Cava Lab

Production of NCDAAs in Vibrio cholerae is performed by BsrV, a new type of multi-specific racemase. Given the important adaptive properties provided by NCDAAs to cell wall and biofilm stability, investigation of this type of racemases in detail is critical for both understanding NCDAAs controlled processes as for the biotechnological and biomedical exploitation of these biocatalysts.
In addition, BsrV expression is fully dependent on RpoS, suggesting that NCDAAs are released in all environmental situations that require this stress sigma factor. A major goal of our lab is to identify the biological benefit that production of NCDAA gives to Bsr-encoding bacteria at all levels.

PG regulation by NCDAAs occurs mainly through the generation of modified muropeptides, which, acting as non-preferred substrates, might slow down the activity of the PBPs and, thus, PG biosynthesis rate. In a previous work, we unveiled two enzymatic pathways for NCDAA incorporation: periplasmic LD-transpeptidases (Ldt) and/or cytoplasmic biosynthetic ligases (Ddl and MurF).

We want to characterize these activities and the consequences of such editing on the enzymes that synthesize and remodel the murein sacculus. Elucidating the mechanisms by which NCDAAs govern cell wall remodelling will undoubtedly reveal new paradigms for understanding how extra-cytoplasmic processes are regulated as well as lead to development of novel therapeutics.

We have launched an integrative research program to uncover and exploit the unnoticed variability of the bacterial cell wall. This investigation is imperative for a realistic understanding of cell wall biology in nature, in particular its role in environmental adaptation and signalling.

Gathered data will be the basis of the first comprehensive bacterial cell wall database and ad hoc software: The MUREINome.
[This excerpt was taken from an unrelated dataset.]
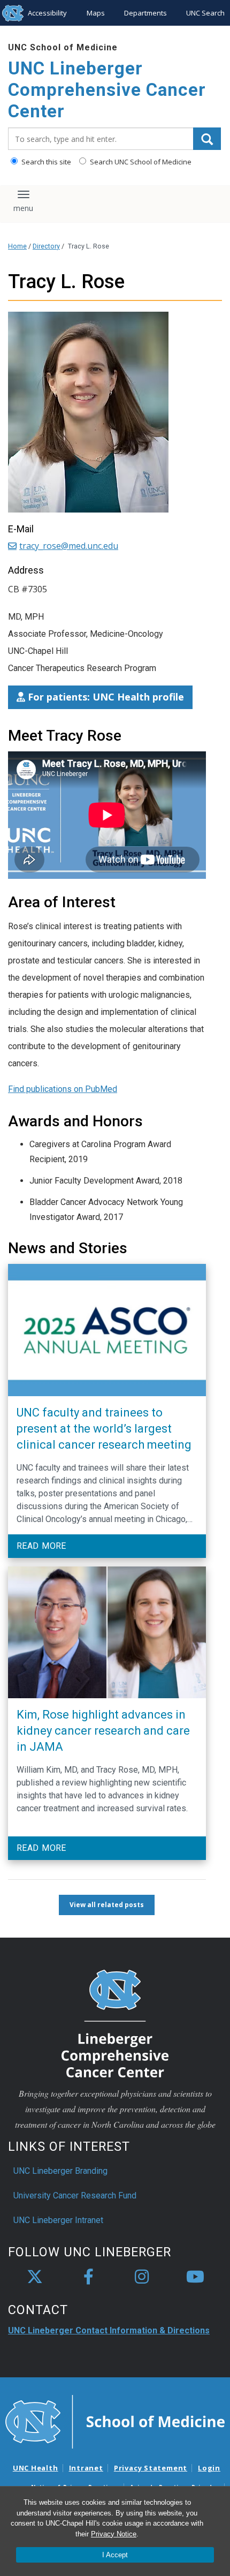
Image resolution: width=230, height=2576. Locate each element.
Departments (145, 13)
Such a database will be highly relevant to properly understand bacterial relations with neighbouring organisms at all levels, and their adaptation to environmental challenges.
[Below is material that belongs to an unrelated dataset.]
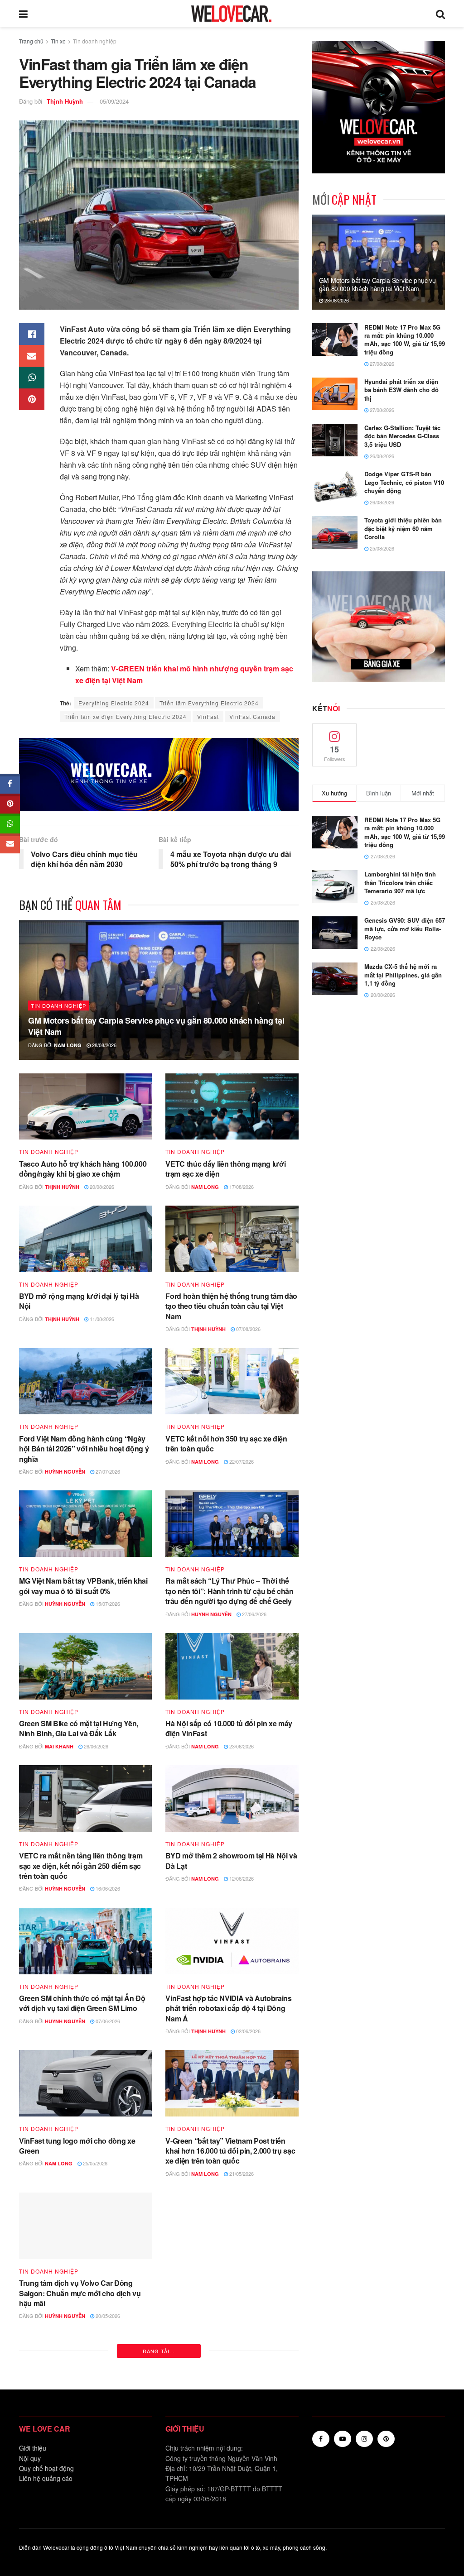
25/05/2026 (94, 2163)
Moreover, this research might lead to the discovery of new metabolic and regulatory pathways with great potential in the development of new species-specific antimicrobials therapies. Therefore, this project promotes collaborative networks amongst fairly unconnected disciplines in life sciences, both in academia and in the public health field.

Despite bacteria being the most versatile organisms on Earth, most species cannot be investigated in the laboratory since their growth is strictly dependent on the activity of neighboring organisms that share the same niche. To overcome this drawback, different –omics have introduced global analysis (META-analysis) of genomes, proteins, RNA and metabolites to perceive the presence of microbes and the dynamics of their processes right in the natural environment.
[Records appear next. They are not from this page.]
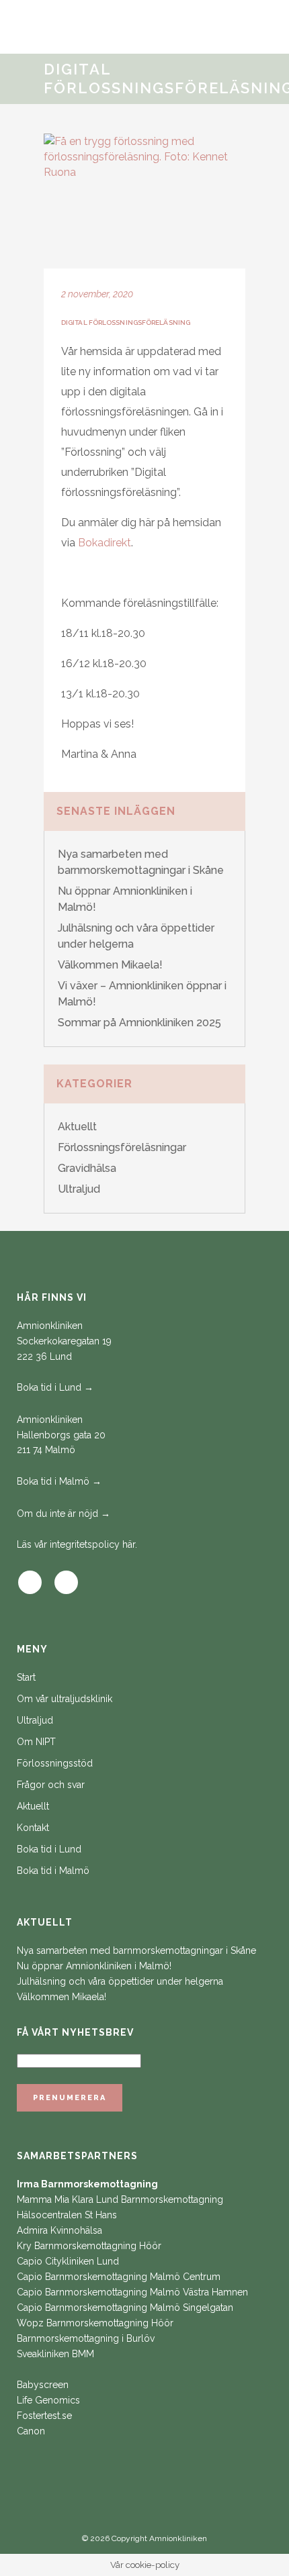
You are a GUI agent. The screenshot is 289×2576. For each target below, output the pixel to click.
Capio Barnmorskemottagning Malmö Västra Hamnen (132, 2292)
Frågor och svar (51, 1784)
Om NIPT (36, 1741)
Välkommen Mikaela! (110, 964)
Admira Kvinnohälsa (59, 2230)
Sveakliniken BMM (55, 2353)
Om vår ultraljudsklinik (64, 1698)
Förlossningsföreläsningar (122, 1147)
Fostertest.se (44, 2415)
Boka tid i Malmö (53, 1870)
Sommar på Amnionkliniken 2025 (139, 1022)
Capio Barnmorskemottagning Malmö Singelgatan (125, 2307)
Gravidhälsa (87, 1168)
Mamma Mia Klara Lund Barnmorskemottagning (120, 2199)
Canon (31, 2431)
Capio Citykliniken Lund (68, 2261)
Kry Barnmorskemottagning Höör (89, 2245)
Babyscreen (43, 2384)
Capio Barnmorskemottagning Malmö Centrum (118, 2276)
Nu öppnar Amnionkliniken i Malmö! (94, 1966)
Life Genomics (48, 2400)
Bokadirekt (104, 542)
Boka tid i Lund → (55, 1387)
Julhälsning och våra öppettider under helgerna (120, 1981)
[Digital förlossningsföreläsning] (144, 201)
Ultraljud (79, 1189)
Similarly, cell wall research can only be interpreted correctly if laboratory bench work is reconciled with environmental analysis. We propose to decipher the META-MUREINOME of specific, well defined environments as the starting point of what could develop into a new scientific field.

A common strategy for bacterial growth and survival is the formation of biofilms – bacterial communities found in surfaces and interfaces held together by an extracellular matrix. The formation and subsequent dispersal of the biofilm is of major importance for colonization of a host and the generation of outbreaks.

Recent evidence shows that biofilm development can be influenced by signalling molecules, i.e. secondary metabolites that bacteria produce and secrete to the environment and that play an important role both in intra- and inter-species communication. This is of great importance in the environment, where bacteria must develop strategies to compete with other bacteria inhabiting the same niche, adapt to ever-changing conditions and survive.

Our group is interested in deciphering molecular mechanisms behind environmental stimuli that govern biofilm development of V. cholerae which could be of importance (i) upon infection of a host and subsequent transmission, and (ii) for interspecies communication with other microorganisms inhabiting the same niche in their natural environment.

There are many fundamental cellular processes in bacteria (i.e cell wall biosynthesis) are often regulated by multiple genetic elements. This functional redundancy protects cell’s viability from genetic or chemical inactivation. V. cholerae cells have a characteristic curved rod-shape morphology, similar to those present in other gastrointestinal pathogens like Helicobacter pylori and Campylobacter jejuni.

Recent studies revealed novel factors (e.g. peptidoglycan hydrolytic enzymes) regulating helical shape in these bacteria and have provided unprecedented insights that link morphogenesis and bacterial adaptation to infection. Hence it is of clinical importance to uncover new factors regulating bacterial shape and polarity.

The human pathogen Vibrio cholerae has puzzled the scientists since its discovery 150 years ago. Experts who studied the bacterium couldn’t understand that the bacterium was not able to grow under anaerobic conditions despite it was equipped with an active metabolic machinery which should enable the organism to respire nitrate instead of oxygen, conditions that typically exist in the gastrointestinal tract. The common opinion was that the bacteria accumulates the intermediate product nitrite which inhibits further growth.

We are studying this bacteria under low-oxygen and different pH-conditions. We have discovered an elegant pH-dependent metabolic mechanism which permits the pathogen to switch to a resting mode with preserved viability, providing competitive advantage against commensal bacteria to better colonize and infect the intestine.